*Work request*: Below is a listing. Return the lines from the one that contains "Given: Click the Thigh column header" to the one that contains "The width and", both ends included, verbatim and with no pictures.

*Provided entries*:

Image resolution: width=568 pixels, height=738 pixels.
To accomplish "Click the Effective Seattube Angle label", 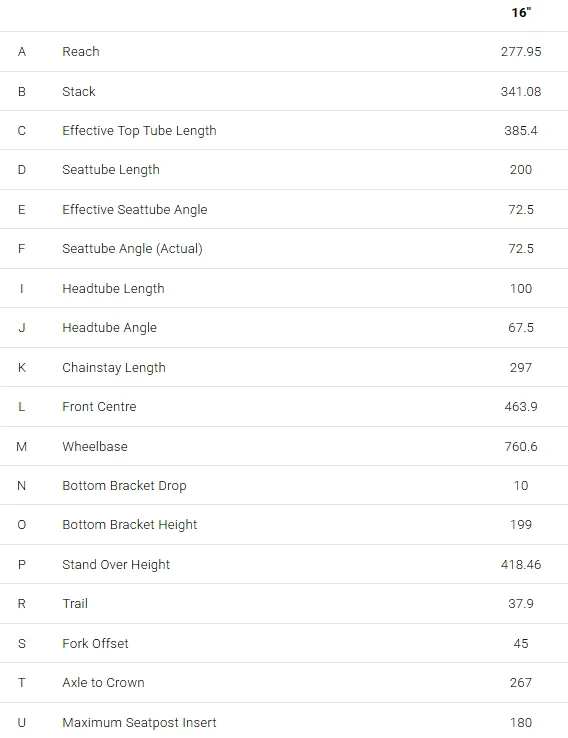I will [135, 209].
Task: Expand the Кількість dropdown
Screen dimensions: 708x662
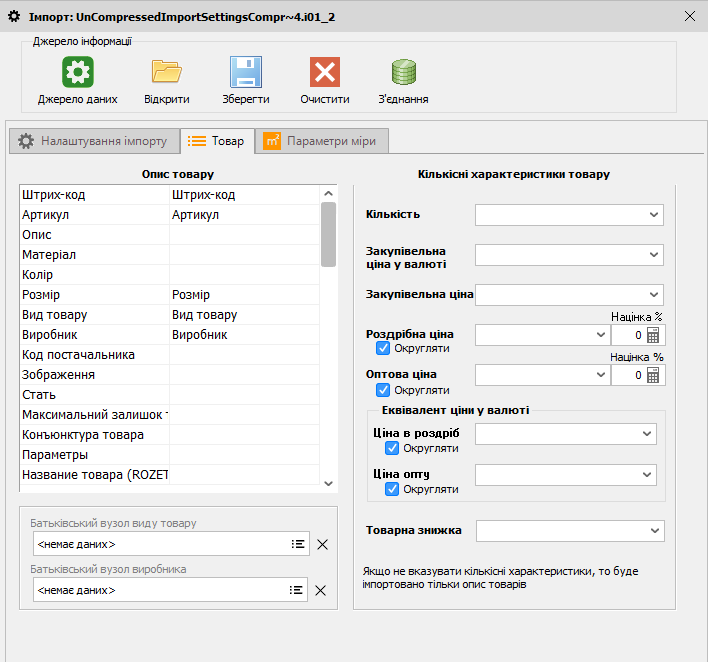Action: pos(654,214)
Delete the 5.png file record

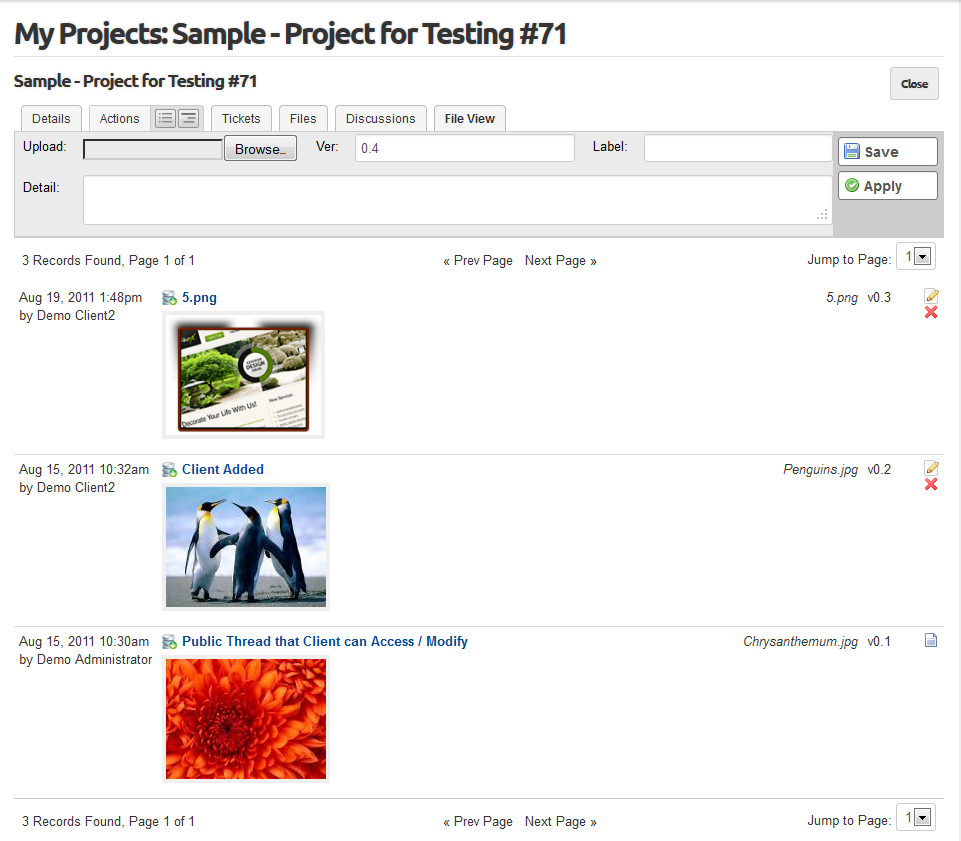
* * *
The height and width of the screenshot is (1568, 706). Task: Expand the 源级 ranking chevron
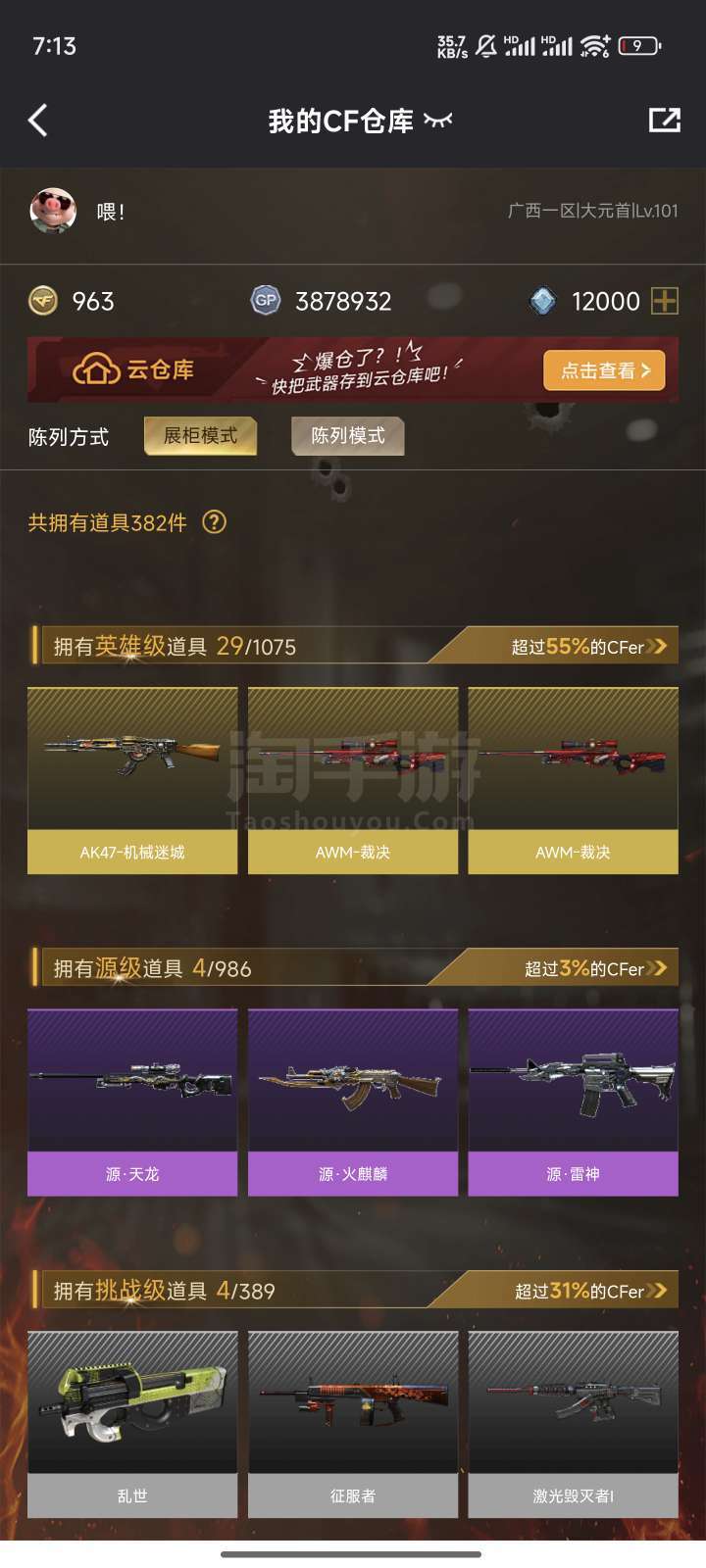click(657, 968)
...
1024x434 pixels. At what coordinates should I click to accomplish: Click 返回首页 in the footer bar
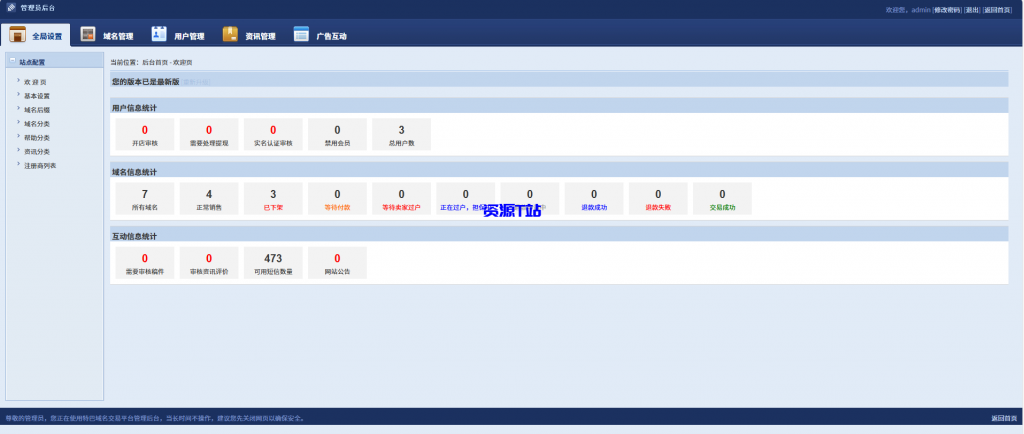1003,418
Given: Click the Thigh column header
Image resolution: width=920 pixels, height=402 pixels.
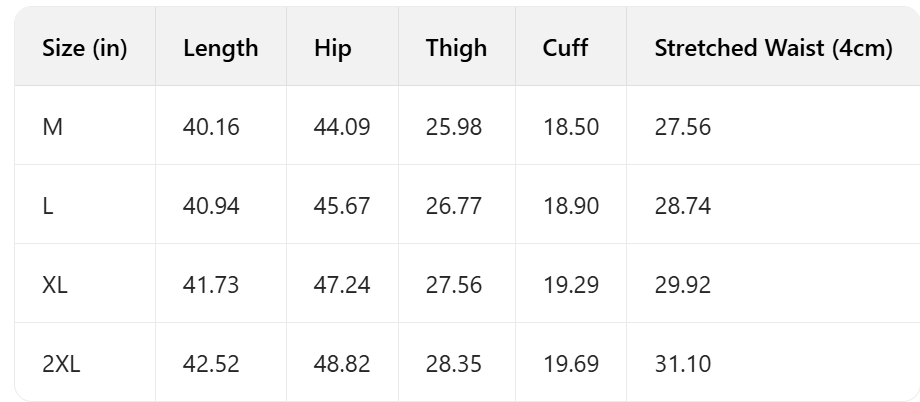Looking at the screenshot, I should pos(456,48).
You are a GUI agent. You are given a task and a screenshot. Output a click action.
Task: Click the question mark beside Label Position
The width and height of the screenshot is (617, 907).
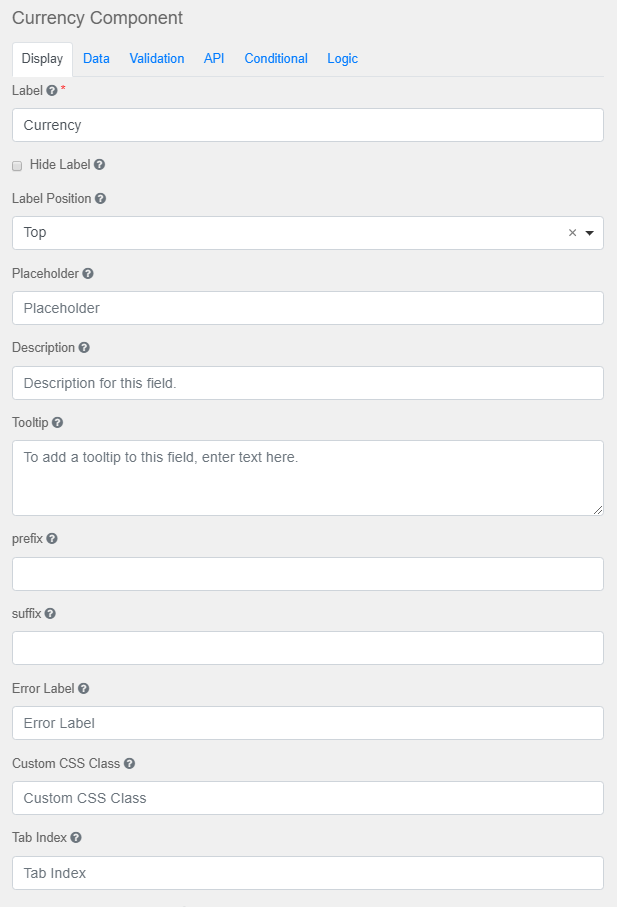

*Expected answer*:
Given: Click the Thigh column header
Image resolution: width=920 pixels, height=402 pixels.
Looking at the screenshot, I should pos(456,48).
You are a GUI agent. You are given a task and a screenshot. Output a click action.
Task: Click the question mark beside Label Position
The width and height of the screenshot is (617, 907).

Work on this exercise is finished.